A Visit with Laurie Coleman 

Today, Laurie Coleman (U.S. Senator Norm Coleman's wife) stopped by to visit some of our friends and neighbors. I've met Laurie before, heard her talk but it's something special when politicians (or their spouses) come to your home. She discussed raising kids in a family where dad is dedicated to public service. Tips: when little, keep the kids from seeing the trash the opposition throws at their dad; hide the papers; turn off the television. As they got older, Laurie worked with them to help them deal with opponents who know no bounds on attacking you, your family, etc.

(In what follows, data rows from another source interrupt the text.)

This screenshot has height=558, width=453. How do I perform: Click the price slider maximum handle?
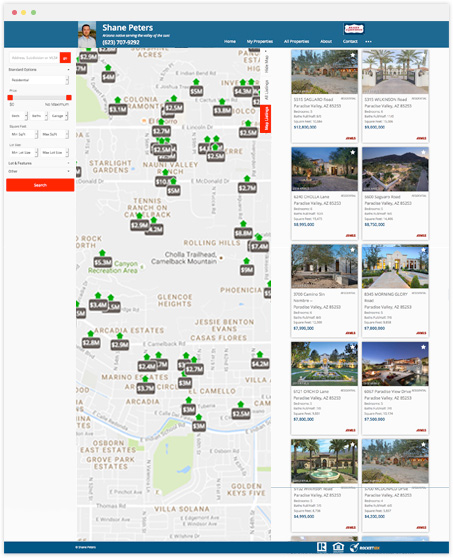coord(69,98)
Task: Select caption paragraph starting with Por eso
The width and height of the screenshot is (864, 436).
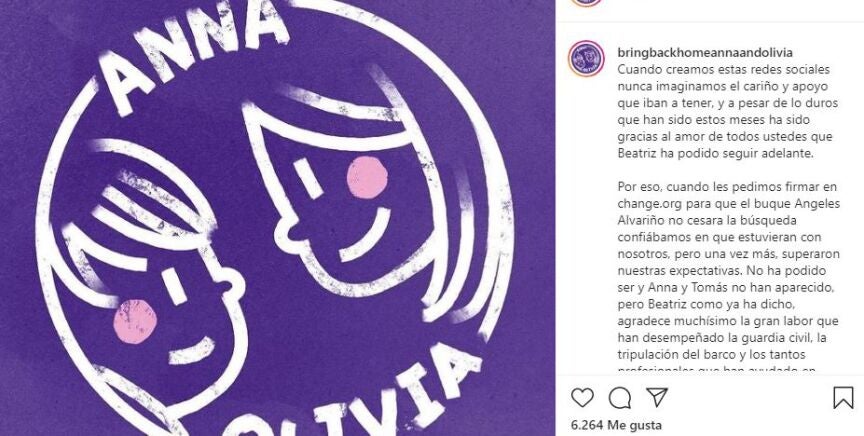Action: pos(728,278)
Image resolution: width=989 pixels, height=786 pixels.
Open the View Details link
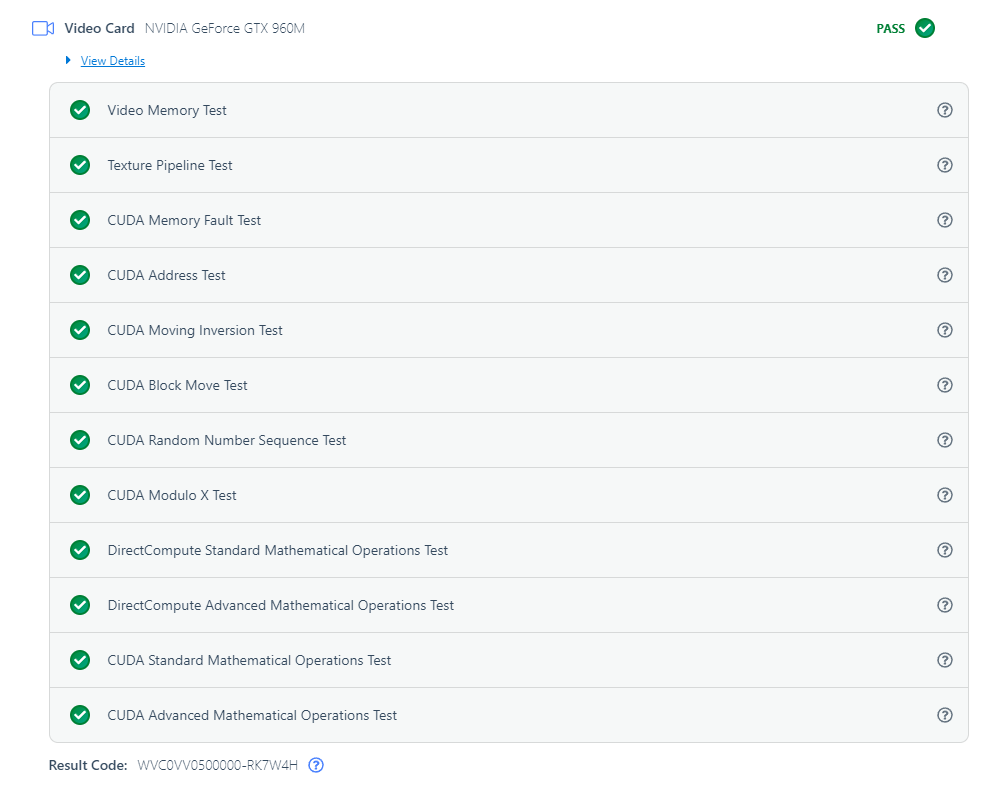click(x=113, y=61)
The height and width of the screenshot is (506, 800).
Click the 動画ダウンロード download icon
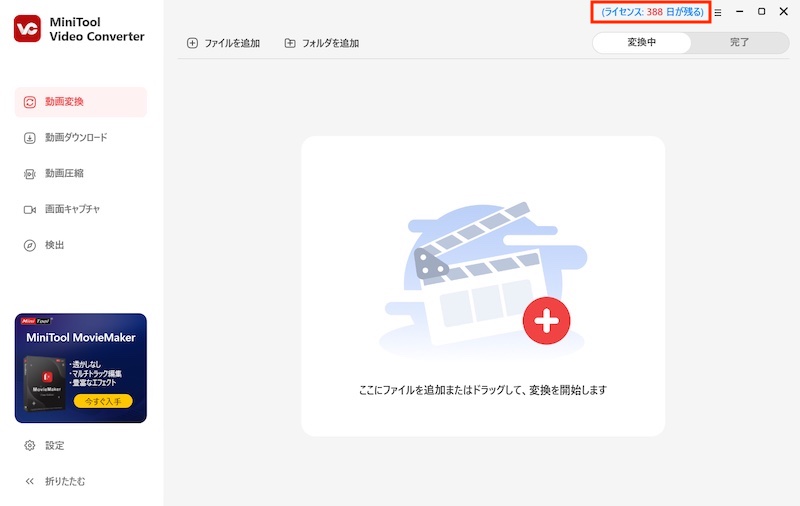click(x=29, y=137)
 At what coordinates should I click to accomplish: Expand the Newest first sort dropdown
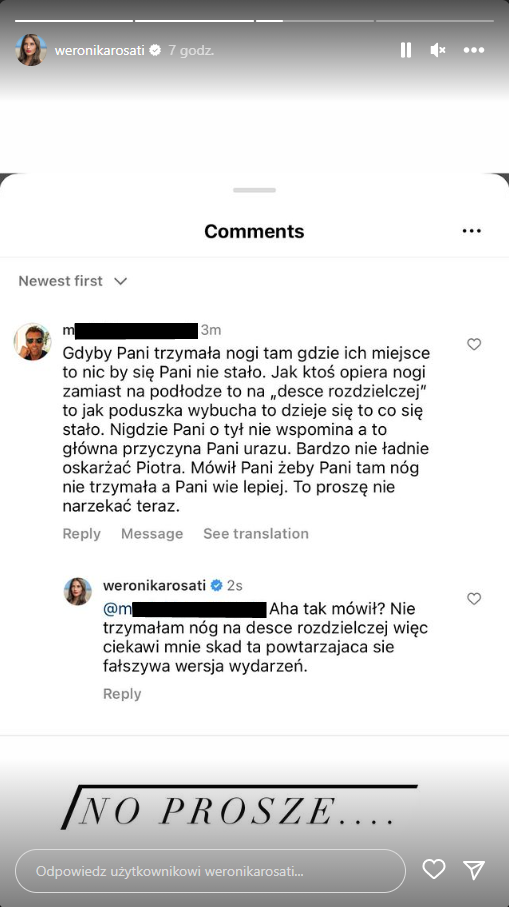pos(72,281)
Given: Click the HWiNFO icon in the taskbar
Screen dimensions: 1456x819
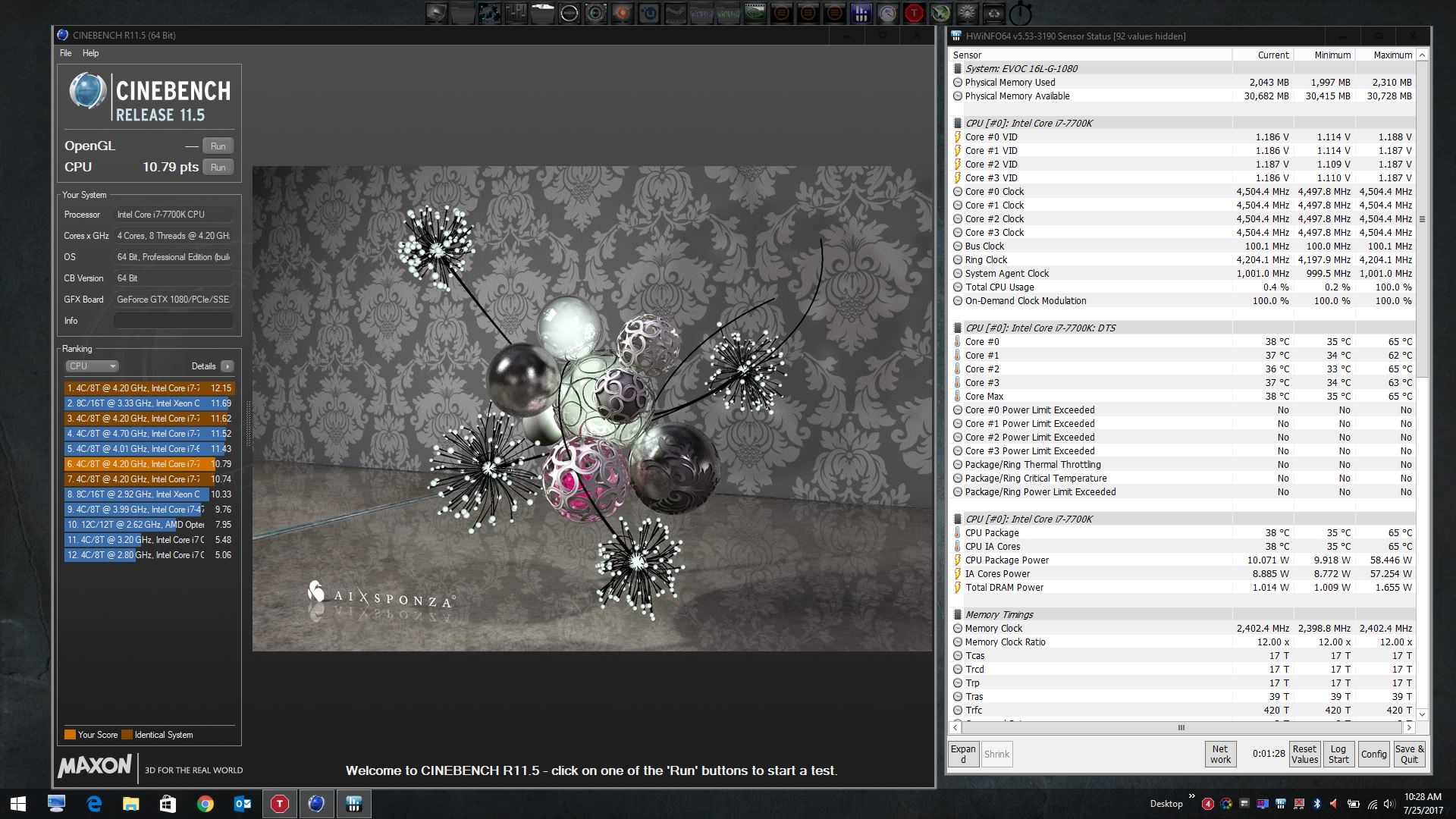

She talked about this campaign in particular - anyone following the current US Senate campaign has seen some of the horrible attacks on Norm Coleman and it is expected to get worse, a lot worse. The Democrats have set aside over $6,000,000 to attack Norm. Then she took questions.

Sometimes you wonder if these kind of events are valuable. They are - some attendees were not sure about voting for Norm. After hearing Laurie today, they realized, "Hey, these people are like us. I'll support Norm."

I've watched Norm in small groups over the past few weeks. He really cares about Minnesotans, values, the US, kids, education, and MN history. I have my problems with some of his positions, and I call his office to voice my concerns. But the bottom line is this: he's no millionaire, he did not marry money, he works hard, and yes, he does care.

Continuing disclosure: As I have noted in the past, I am the elected Chair of Minnesota's Second Congressional District Republicans, a volunteer position in Congressman John Kline's district.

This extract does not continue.